Health information resources are available for educating individuals and families on early detection techniques, which are crucial to combating the disease; topping the list are self-examinations, annual mammograms and knowing your family’s history.
The thought of being diagnosed with breast cancer can be devastating—all the more reason to get as many facts as possible to mitigate the probabilities of contracting the illness.
Sean Edmondson, captain, Fire Department, Marine Corps Logistics Base Albany, knows firsthand the impact of cancer’s injury and aftermath.
Edmondson lost both of his grandparents to cancer and has several friends who have gone through breast cancer treatment.
“Cancer itself is dear to my heart,” Edmondson said. “There are so many people who are affected by breast cancer,” he continued. “No matter what the doctors say; they think so many times that medically there is no hope, but the Lord always proves them wrong. By faith, the Lord can get us through anything; he has a purpose for everything and he will take us through it.”
According to the Centers for Disease Control, breast cancer is a group of diseases that affects breast tissue, though it is much more common in women, both women and men can get breast cancer.
Other than skin cancer, breast cancer is the most common cancer among women in the United States. Some women are at higher risk for breast cancer than others because of their personal or family medical history or because of certain changes in their genes.

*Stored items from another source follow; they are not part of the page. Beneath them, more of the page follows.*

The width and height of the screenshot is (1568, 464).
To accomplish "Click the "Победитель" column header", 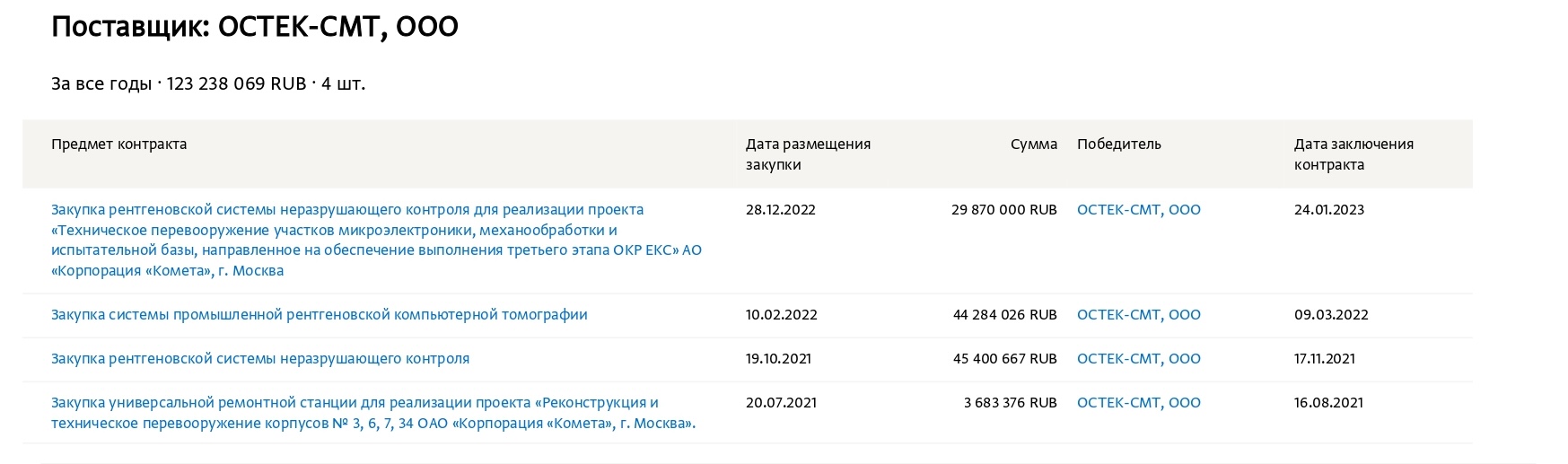I will 1118,144.
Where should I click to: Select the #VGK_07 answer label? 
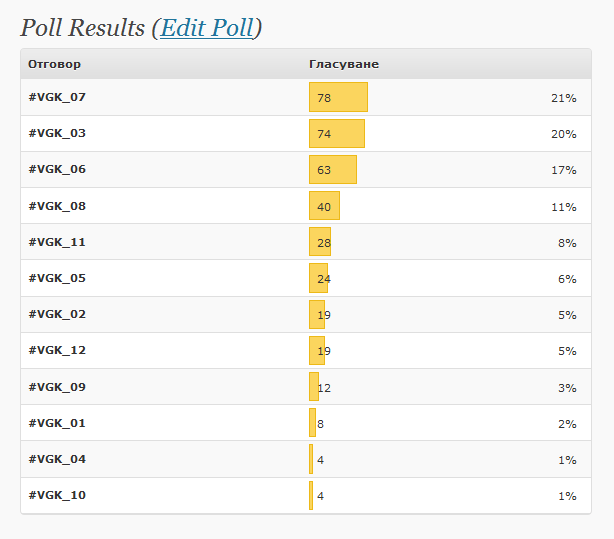click(57, 98)
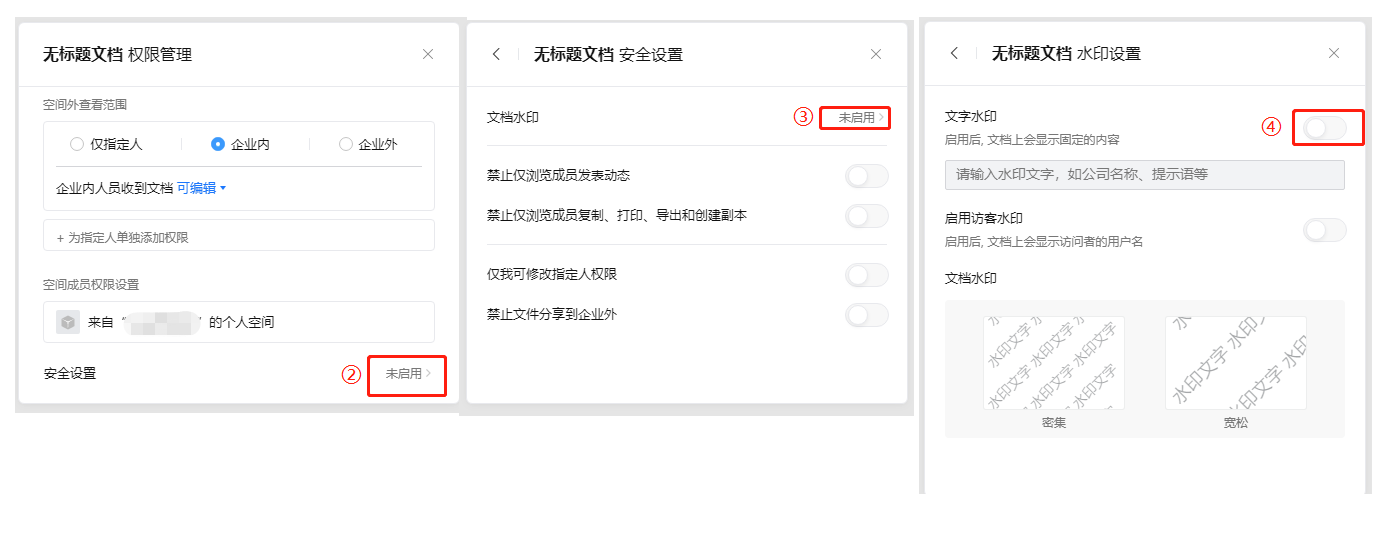This screenshot has width=1390, height=546.
Task: Toggle 仅我可修改指定人权限 switch
Action: click(867, 274)
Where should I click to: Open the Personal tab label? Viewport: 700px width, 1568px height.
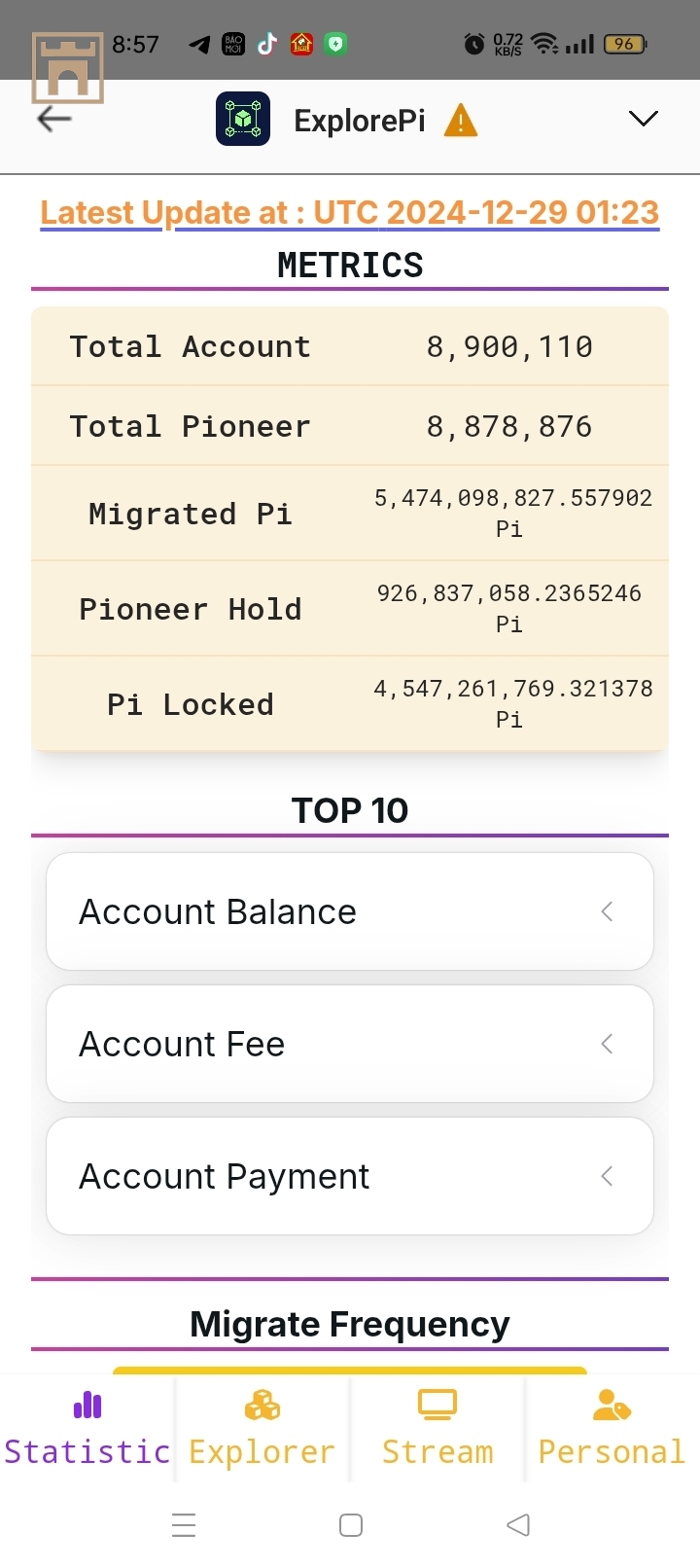(612, 1451)
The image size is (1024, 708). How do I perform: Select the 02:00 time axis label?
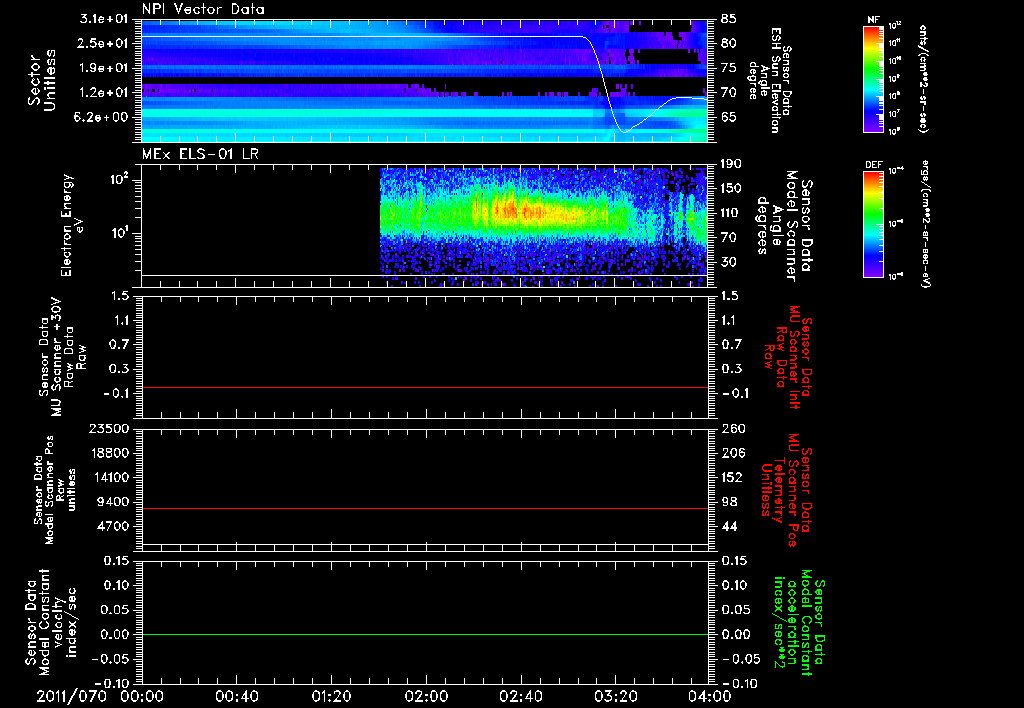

Recent information reveals there are specific genetic factors, which may increase an individual’s risk for “BReast CAncer,” more particularly, the BRCA gene.
What is BRCA? The CDC website indicated, BRCA stands for breast cancer susceptibility genes. There are two BRCA genes: BRCA1 and BRCA2; mutations (changes) in BRCA genes increase risk of breast, ovarian and other cancers.
If one of your parents has a BRCA gene mutation, there’s a 50 percent chance you have it too.
The CDC stressed individuals find out the family’s history of breast and ovarian cancer.
Educating oneself of family history as well as various available options may be a life-saving step in reduction of breast cancer’s deadly statistics among females, as well as male victims.
Mammograms and self-examinations remain the leading recommendations by many healthcare officials for early detection of this harmful and sometimes deadly illness.